Director NICU Surya Hospitals MUMBAI, Maharashtra, India
Background: Traditionally, survival rates of extremely premature infants in LMICs like India have remained lower. However, in recent years, there has been a steady improvement. Objective: To describe the survival rates of newborn infants born at ≤28 weeks of gestational age in a cohort of babies admitted at a tertiary care center in the private sector in Western India. Design/Methods: Prospective descriptive cohort study. From 1st January 2012 to 31st December 2022, 12 years duration, 895 newborn infants with a gestational age at birth ≤28 weeks were admitted to our NICU. Data was abstracted from the prospectively maintained electronic database with standardized definitions and data collection tools.
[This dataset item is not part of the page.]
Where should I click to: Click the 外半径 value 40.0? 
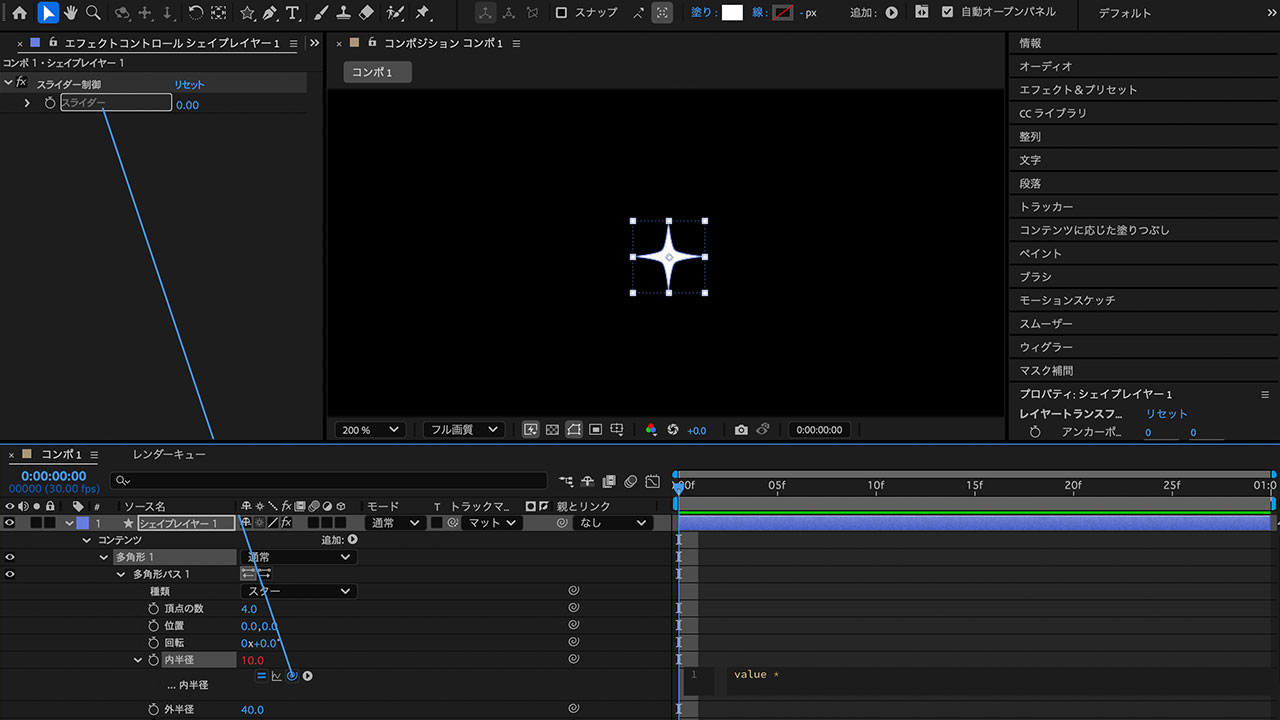[252, 710]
Results: Survival rates of extremely premature newborn infants born between 2012-2022 are summarized in Table 1. Over the two comparison periods of 2012 to 2017 versus 2018-2022, survival rates at each gestational age have improved. Overall over the 12 years (2012-2022), the survival rate of these infants was 631/895 (71%). In the initial 6-year period (2012-2017), the survival rate was 270/430 (63%). It has improved in the next 5-year period (2018-2022) to 361/465 (78%). A detailed analysis suggests that the outcomes of extremely premature babies admitted at our Hospital have improved because of the following reasons 1. Before delivery: Transfer of mother to a center where mother and baby both can be looked after (in-utero transfer), use of the antenatal steroid to facilitate fetal lung maturation, antenatal use of magnesium sulfate for fetal neuroprotection, and counseling of parents prior to delivery. 2. During Delivery: having a trained neonatal team available to attend the delivery 3. After delivery: delayed cord clamping, thermoregulation, use of delivery room CPAP 4. During transport: maintaining asepsis and temperature regulation 5. After admission in NICU: adequate nursing-to-patient ratio, 24*7*365 availability of doctors in NICU, strict infection control practices, and use of human milk from the milk bank.
Conclusion(s): Over the years, survival rates of extremely premature infants born in LMICs like India have significantly improved. Private sector hospital with adequate infrastructure and manpower it is closely approaching the data of high-income countries. This is also true for infants born at limits of viability of 23 to 25 weeks.